»»

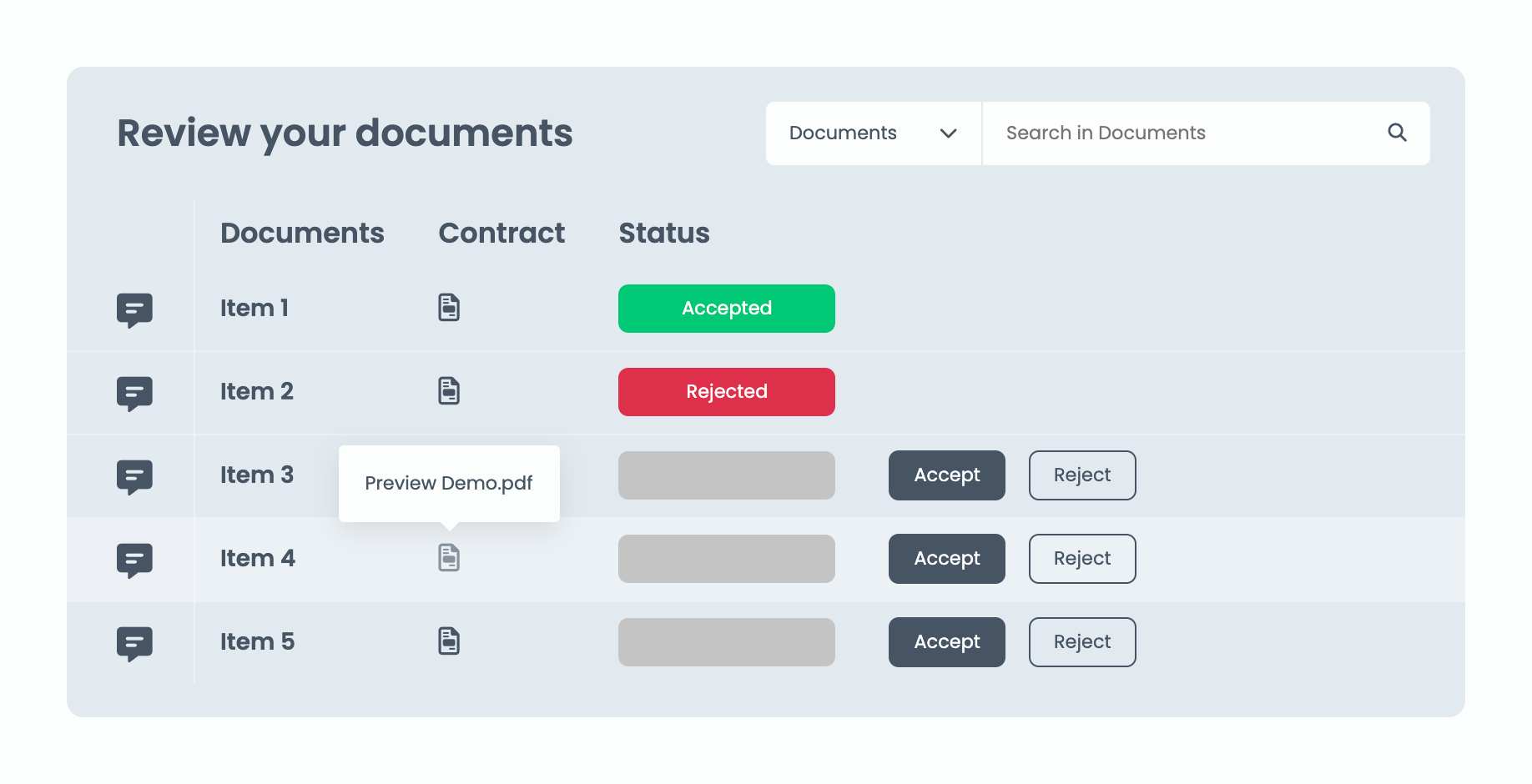The width and height of the screenshot is (1532, 784).
Task: Open the comment icon for Item 3
Action: tap(134, 476)
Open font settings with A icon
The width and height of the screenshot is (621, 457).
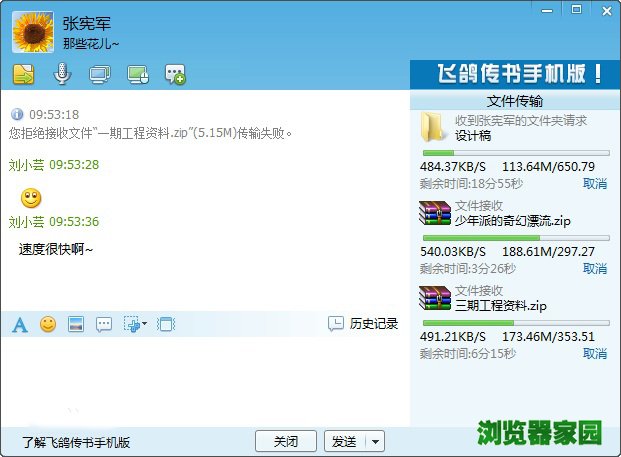(19, 324)

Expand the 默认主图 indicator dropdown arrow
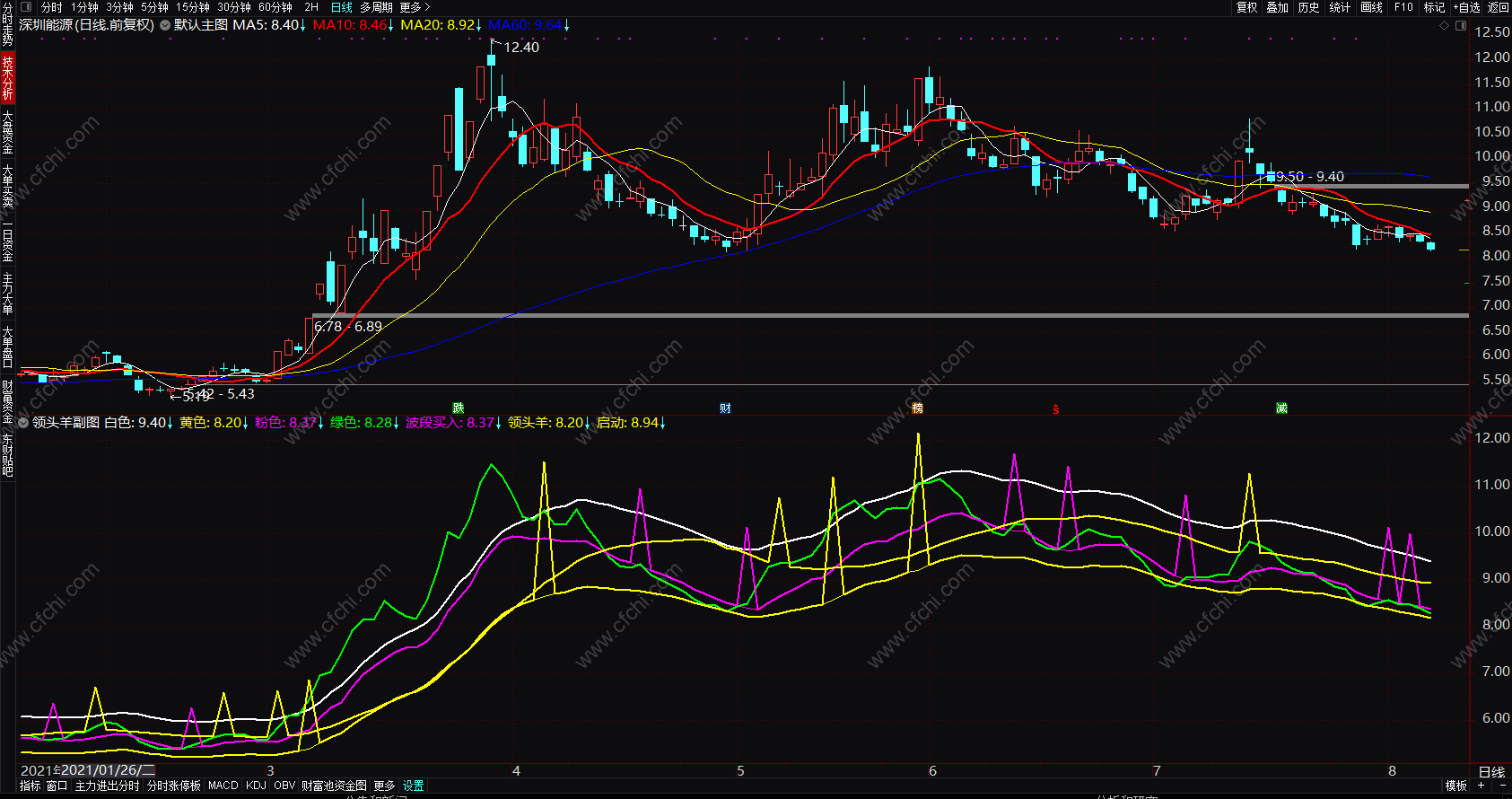point(165,25)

««

• **TASK**: From the line containing "Open font settings with A icon" to the last line of the records, inclusive, output the lines exactly as written and nothing else; leave out the pictures.

• **SOLUTION FOR THIS PROBLEM**:
Open font settings with A icon
The width and height of the screenshot is (621, 457).
(19, 324)

Expand the 默认主图 indicator dropdown arrow
point(165,25)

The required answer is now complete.